16/11/09

Cuando 24 horas al día no parecen suficientes

Paco Aguilar me envía la breve narración que reproduzco seguidamente. Viene como anillo al dedo a propósito de las reflexiones que se vienen colgando últimamente en el Blog favorables a un ritmo de vida distinto del marcado por el culto a la velocidad. Espero que os guste:

Un profesor, delante de su clase de Filosofía, sin decir palabra, tomó un frasco grande y vacío de mayonesa y procedió a llenarlo con pelotas de golf. Luego preguntó a los estudiantes:
-¿Está el frasco lleno?.
Los estudiantes estuvieron de acuerdo en decir que sí.
Seguidamente, el profesor sacó una caja llena de canicas y la vació dentro del frasco de mayonesa. Las canicas llenaron los espacios vacíos entre las pelotas de golf.
El profesor interrogó de nuevo a los estudiantes:
-¿Está el frasco lleno?.
Y volvieron a contestar que sí.
A continuación, el profesor tomó un recipiente con arena y lo volcó dentro del frasco. Por supuesto, la arena llenó todos los recovecos vacíos. Por lo que el profesor repitió su pregunta:
-¿Está el frasco lleno?.
En esta ocasión los estudiantes respondieron con un sí unánime y atronador
Pero el profesor siguió manos a la obra y agregó dos tazas de café al contenido del frasco. Y, efectivamente, la arena que quedó empapada de café.

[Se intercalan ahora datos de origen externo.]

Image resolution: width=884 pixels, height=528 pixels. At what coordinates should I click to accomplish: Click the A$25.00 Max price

No hizo falta que volviera a insistir con su pregunta. Los estudiantes reían a carcajadas por la situación.
Cuando las risas se apagaban, el profesor agarró el frasco con la mano derecha, lo elevó a la altura de su cabeza y le indicó a los estudiantes:
-Quiero que se den cuenta de que este frasco representa la vida, la vida misma.

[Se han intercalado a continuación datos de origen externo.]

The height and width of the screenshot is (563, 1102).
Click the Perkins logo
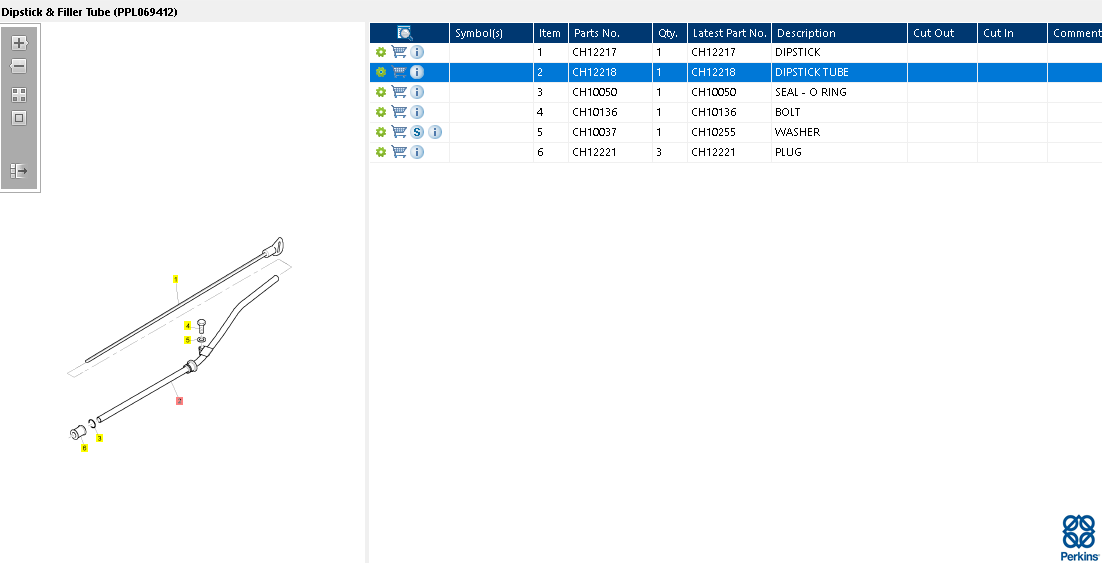(1079, 537)
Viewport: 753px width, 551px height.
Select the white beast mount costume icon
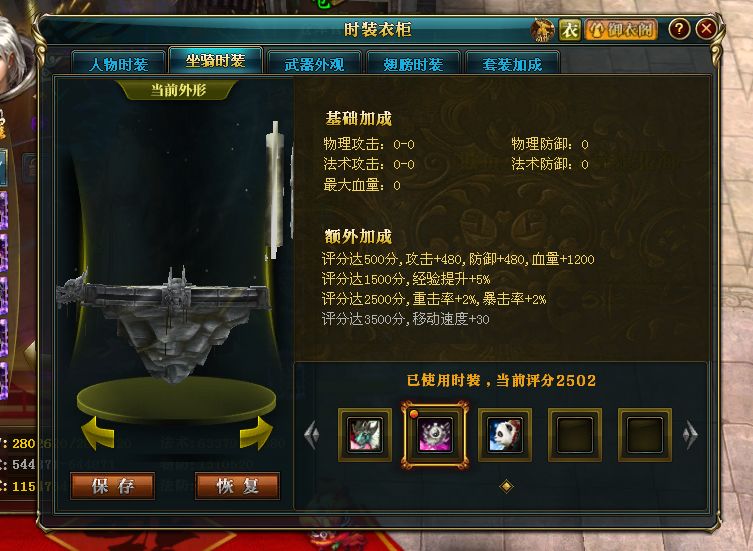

Guardó unos segundos de silencio y siguió:
-Las pelotas de golf son las cosas importantes, como amarte a ti mismo y a los demás, la familia, los hijos, la salud, los amigos, los espacios de recogimiento interior, todo lo que te apasiona y todo lo que haces con Amor. Son cosas, que aún perdiendo todo lo demás y sólo ellas nos quedaran, nuestra vida estaría llena.
Miró a los estudiantes, que le observaban con ojos extasiados, y continuó:
-Las canicas son otras cosas que importan, pero menos, como el trabajo, la casa, el auto, etcétera.

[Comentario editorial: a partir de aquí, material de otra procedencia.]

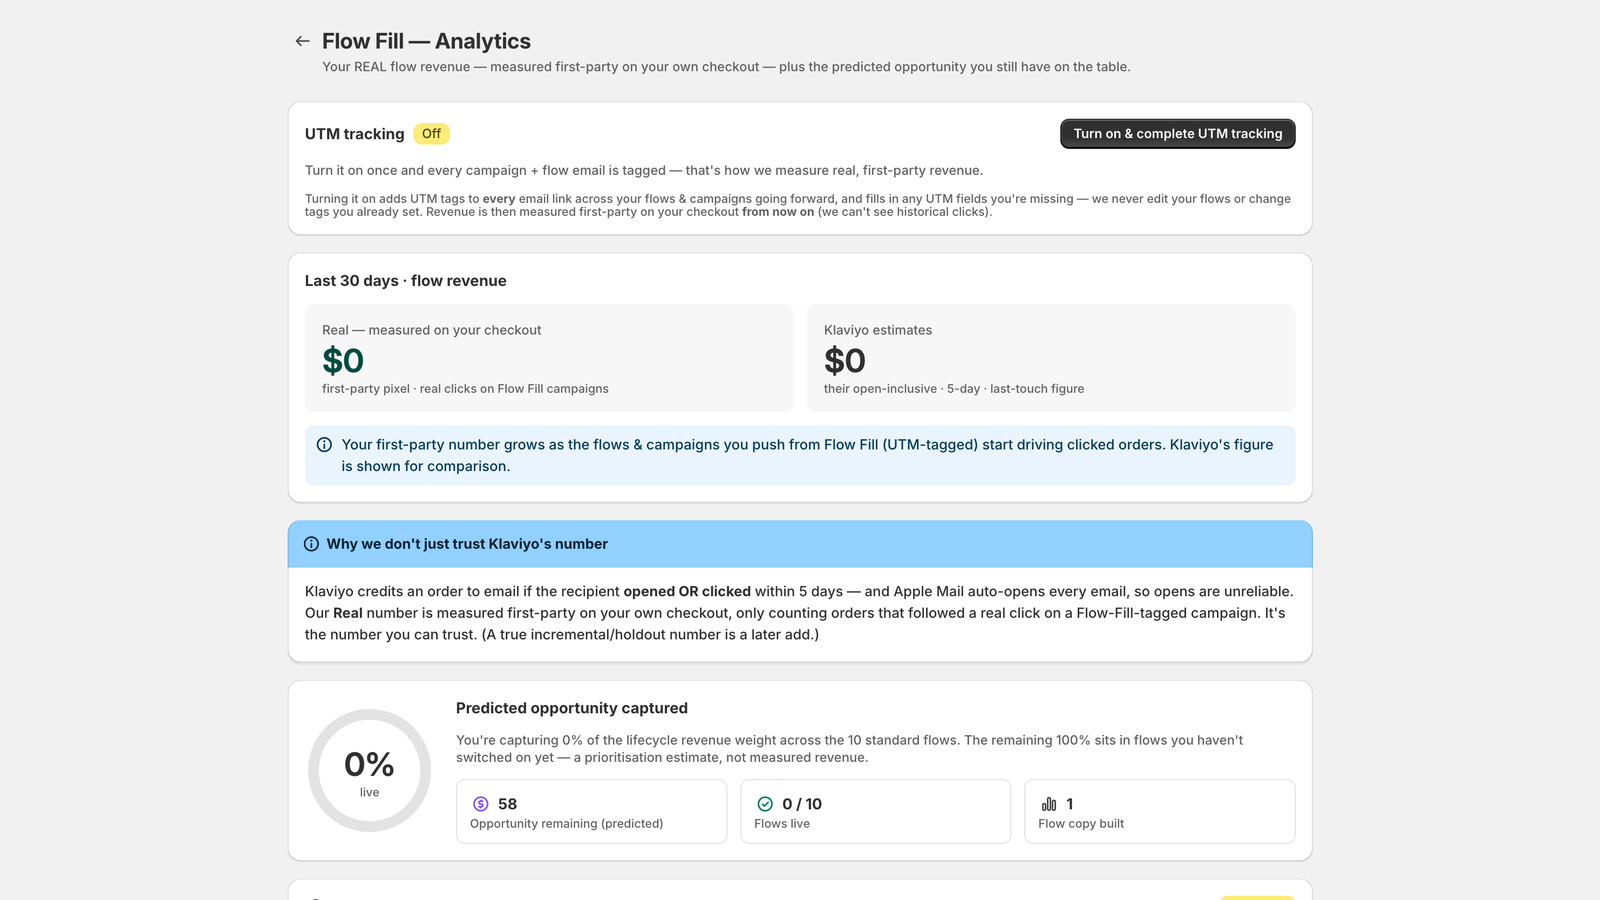
Task: Click the green checkmark Flows live icon
Action: (765, 804)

Constatando que el auditorio permanecía absorto en sus explicaciones, añadió para terminar:
-Y la arena representa todas las demás cosas con las que cargamos nuestra agenda, nuestra actividad cotidiana y nuestra mente.
Tras ello, calló y empezó a recoger sus apuntes y libros que estaban sobre la mesa, dispuesto a dar por finalizada la clase. Entonces un alumno pidió la palabra para interrogarle:
-Pero, profesor, ¿qué nos quiere enseñar con esto?.
El profesor, que esperaba precisamente que algún alumno le hiciera tal pregunta u otra similar, respondió de inmediato:
-Si en el fraco hubiéramos puesto primero la arena, no habría habido espacio para las canicas ni para las pelotas de golf. Lo mismo ocurre con la vida. Si gastamos todo nuestro tiempo y energía en las cosas sin importancia, nunca tendremos tiempo y energía para las cosas realmente importantes. Por tanto, prestad atención a lo que es crucial para vuestra felicidad: juega con tus hijos, ve con tu pareja a cenar, encuentra espacio para la meditación y el silencio, crece interiormente, practica tu deporte o afición favorita,... . Y hazlo todo viviendo el presente, deleitándote en el ahora, disfrutando el momento. Ocúpate primero de las pelotas de golf, de lo que realmente importa; y sólo después dedica tiempo a las demás cosas. Establece tus prioridades, el resto es solo arena.
Uno de los estudiantes levantó la mano y preguntó que representaba el café. El profesor sonrió y dijo:
-Es sólo para demostrarles que no importa cuan atareada pueda parecer tu vida: ¡siempre hay espacio para un par de tazas de café con un amigo o con alguien que necesita que lo escuches!.